**TESTO:**
□ □ □ □ □ □ □

I carburanti per aerei solo in apparenza sono un mercato di nicchia: nel 2019 rappresentavano circa l’8% dei consumi petroliferi globali (intorno a 8 milioni di barili al giorno, secondo dati Bp), ma erano uno dei segmenti più redditizi e a maggiore crescita, con un incremento dei volumi del 2,7% l’anno nell’ultimo decennio, ben superiore a quello di altri prodotti raffinati. Oggi la domanda è più che dimezzata, il prezzo di vendita è crollato e non si vedono segnali di ripresa imminente. Ma quel che è peggio è l’effetto sui margini di raffinazione, andati a picco per tutti i distillati, che di solito trainano i profitti: in Nord Europa dai 16 $/barile di inizio anno si è scesi intorno a 3 dollari.

Gran parte degli aerei, soprattutto quelli destinati a rotte di lungo raggio, continuano a rimanere a terra e la Iata teme che non si tornerà alla normalità prima del 2024. Nel frattempo le scorte di distillati (in gran parte jet fuel) continuano ad accumularsi: negli Usa – dove i passeggeri in volo sono diminuiti del 70% – sono ai massimi stagionali almeno dal 1991 (179,3 mb, +31,2% rispetto a 12 mesi fa). C’è così tanto jet fuel in giro per il mondo che letteralmente non si sa più dove metterlo. Da qualche settimana è tornato in auge il fenomeno degli stoccaggi galleggianti: carburante custodito su petroliere in attesa di tempi migliori (secondo Vortexa sono ancorate soprattutto in Europa). L’abbondanza e il prezzo basso sta anche spingendo a mescolare il cherosene destinato agli aerei ai carburanti per le navi. In Russia secondo Reuters viene diluito pure nel gasolio da autotrazione, creando mix pericolosi, perché il prodotto è più infiammabile di altri. Il fatto è che le raffinerie non possono produrre un solo carburante per volta e ci sono limiti alla possibilità di rimodulare i volumi di ciascuno. In molti casi l’unica via di uscita per evitare perdite è rallentare l’attività, se non fermarla del tutto.

□ □ □ □ □ □ □

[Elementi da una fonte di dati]

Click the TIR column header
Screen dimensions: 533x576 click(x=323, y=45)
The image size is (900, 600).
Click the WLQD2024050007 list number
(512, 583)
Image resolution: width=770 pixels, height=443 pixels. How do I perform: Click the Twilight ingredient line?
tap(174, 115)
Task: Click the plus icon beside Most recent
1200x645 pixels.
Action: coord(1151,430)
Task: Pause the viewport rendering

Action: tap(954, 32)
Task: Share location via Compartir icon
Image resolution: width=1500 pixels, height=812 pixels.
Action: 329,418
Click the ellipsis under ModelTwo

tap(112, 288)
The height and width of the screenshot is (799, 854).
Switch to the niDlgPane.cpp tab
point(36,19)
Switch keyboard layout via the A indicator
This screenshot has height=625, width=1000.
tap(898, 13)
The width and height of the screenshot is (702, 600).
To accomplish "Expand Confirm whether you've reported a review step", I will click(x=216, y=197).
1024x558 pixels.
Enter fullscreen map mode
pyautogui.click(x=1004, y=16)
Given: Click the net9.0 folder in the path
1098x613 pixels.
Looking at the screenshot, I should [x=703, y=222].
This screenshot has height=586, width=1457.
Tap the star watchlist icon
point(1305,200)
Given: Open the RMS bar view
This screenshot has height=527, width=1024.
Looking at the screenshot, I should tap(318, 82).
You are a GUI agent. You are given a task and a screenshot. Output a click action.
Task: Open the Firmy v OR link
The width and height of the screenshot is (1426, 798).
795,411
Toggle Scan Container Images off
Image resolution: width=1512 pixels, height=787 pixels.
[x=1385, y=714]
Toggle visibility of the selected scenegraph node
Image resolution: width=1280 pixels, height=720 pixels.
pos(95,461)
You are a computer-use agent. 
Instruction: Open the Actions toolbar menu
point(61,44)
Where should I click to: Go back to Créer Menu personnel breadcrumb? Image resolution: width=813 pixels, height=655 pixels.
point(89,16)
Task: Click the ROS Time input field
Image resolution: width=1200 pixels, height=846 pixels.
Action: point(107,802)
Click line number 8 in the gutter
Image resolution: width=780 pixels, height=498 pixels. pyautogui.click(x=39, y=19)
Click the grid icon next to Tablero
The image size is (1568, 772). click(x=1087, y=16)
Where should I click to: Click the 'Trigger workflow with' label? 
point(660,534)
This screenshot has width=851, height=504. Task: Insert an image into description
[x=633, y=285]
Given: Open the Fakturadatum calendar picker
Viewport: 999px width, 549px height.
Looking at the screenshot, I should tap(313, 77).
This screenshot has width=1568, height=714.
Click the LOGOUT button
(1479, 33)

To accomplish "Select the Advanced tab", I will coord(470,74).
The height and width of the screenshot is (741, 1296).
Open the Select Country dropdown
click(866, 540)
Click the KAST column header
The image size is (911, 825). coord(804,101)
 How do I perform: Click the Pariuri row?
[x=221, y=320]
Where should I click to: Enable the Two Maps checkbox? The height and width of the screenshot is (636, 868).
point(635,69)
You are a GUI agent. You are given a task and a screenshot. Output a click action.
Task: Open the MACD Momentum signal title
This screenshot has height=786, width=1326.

□ □ □ □ □ □ □

**COMPITO DA SVOLGERE:**
Rispondi a queste domande sul testo dedicato ai carburanti per aerei.
1. Quale quota dei consumi petroliferi globali rappresentavano i carburanti per aerei nel 2019?
2. Di quanto sono diminuiti i passeggeri in volo negli Usa?
3. Prima di quale anno la Iata teme che non si tornerà alla normalità?

**RISPOSTA AL COMPITO:**
1. Circa l'8%, intorno a 8 milioni di barili al giorno.
2. Del 70%.
3. Prima del 2024.